Task objective – Although the records contain pictures, the copy must not; reproduce everything else in them exactly.

Data supplied –

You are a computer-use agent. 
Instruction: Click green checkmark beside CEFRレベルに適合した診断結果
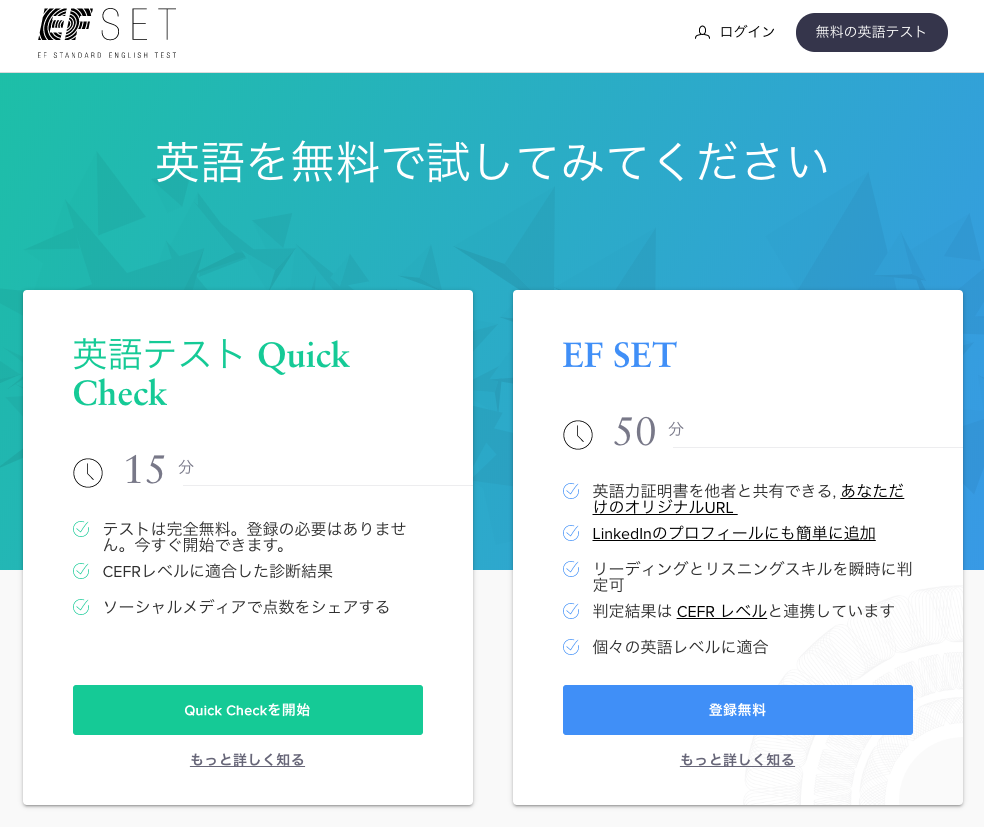click(81, 570)
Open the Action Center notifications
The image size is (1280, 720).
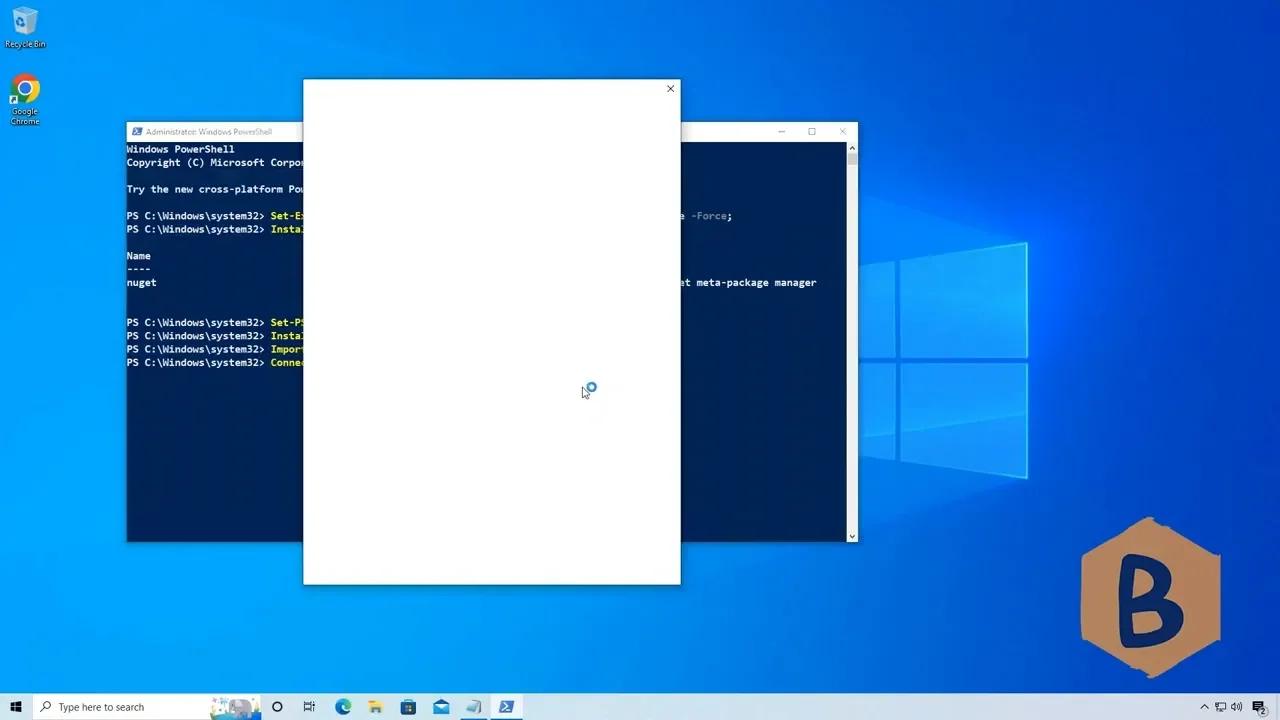1259,707
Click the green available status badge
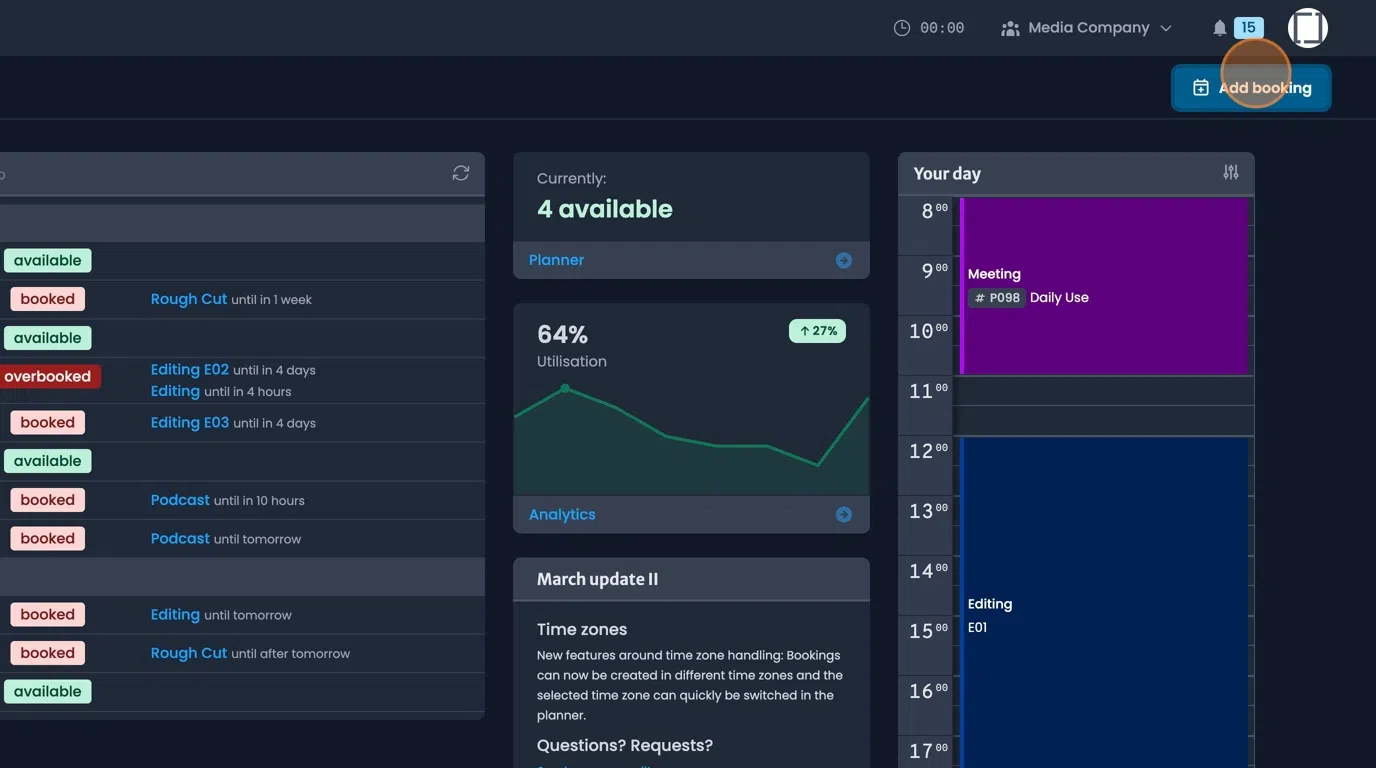Viewport: 1376px width, 768px height. tap(47, 259)
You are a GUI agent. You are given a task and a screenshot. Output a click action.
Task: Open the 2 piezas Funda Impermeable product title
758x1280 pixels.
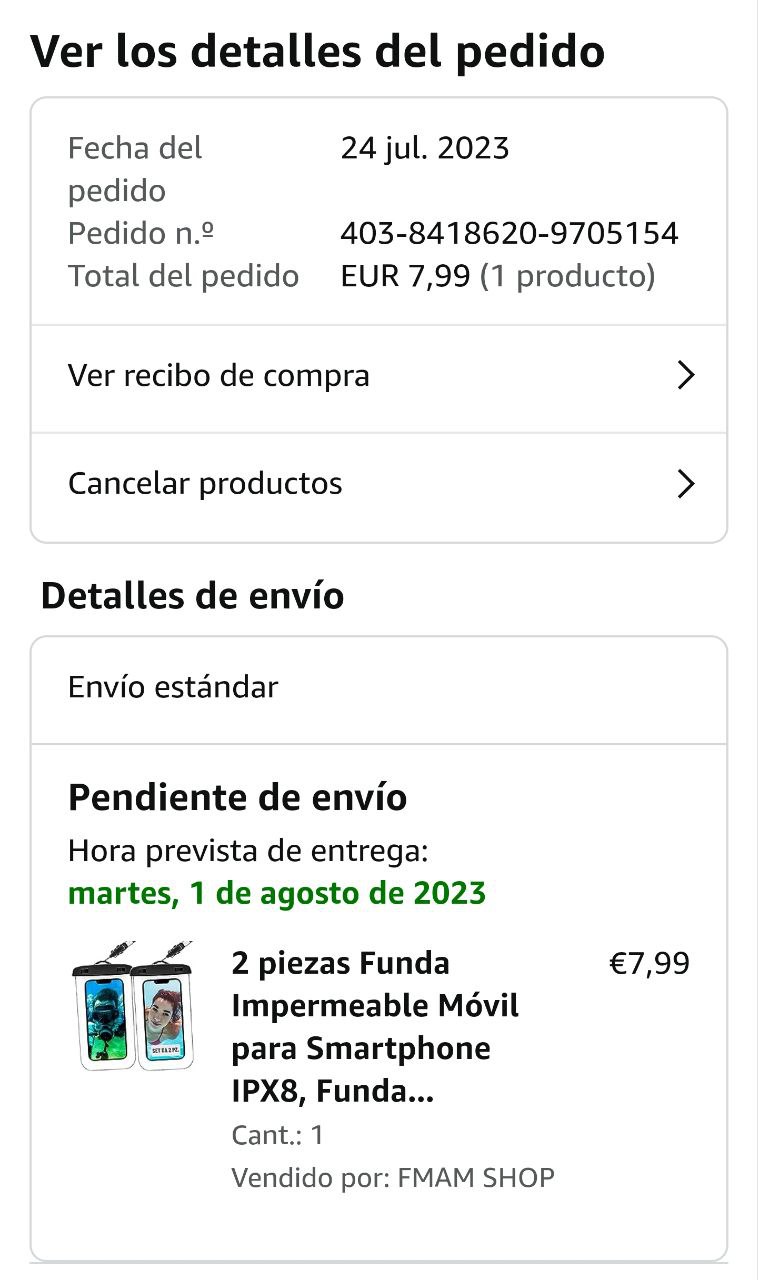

Finished task –
You are a computer-use agent. 
Instruction: Click green checkmark beside CEFRレベルに適合した診断結果
click(81, 570)
Open the Action Center notifications
The image size is (1280, 720).
1259,707
Click the green available status badge
Viewport: 1376px width, 768px height. tap(47, 259)
You are a GUI agent. You are given a task and a screenshot. Output a click action.
Task: Open the 2 piezas Funda Impermeable product title
758x1280 pixels.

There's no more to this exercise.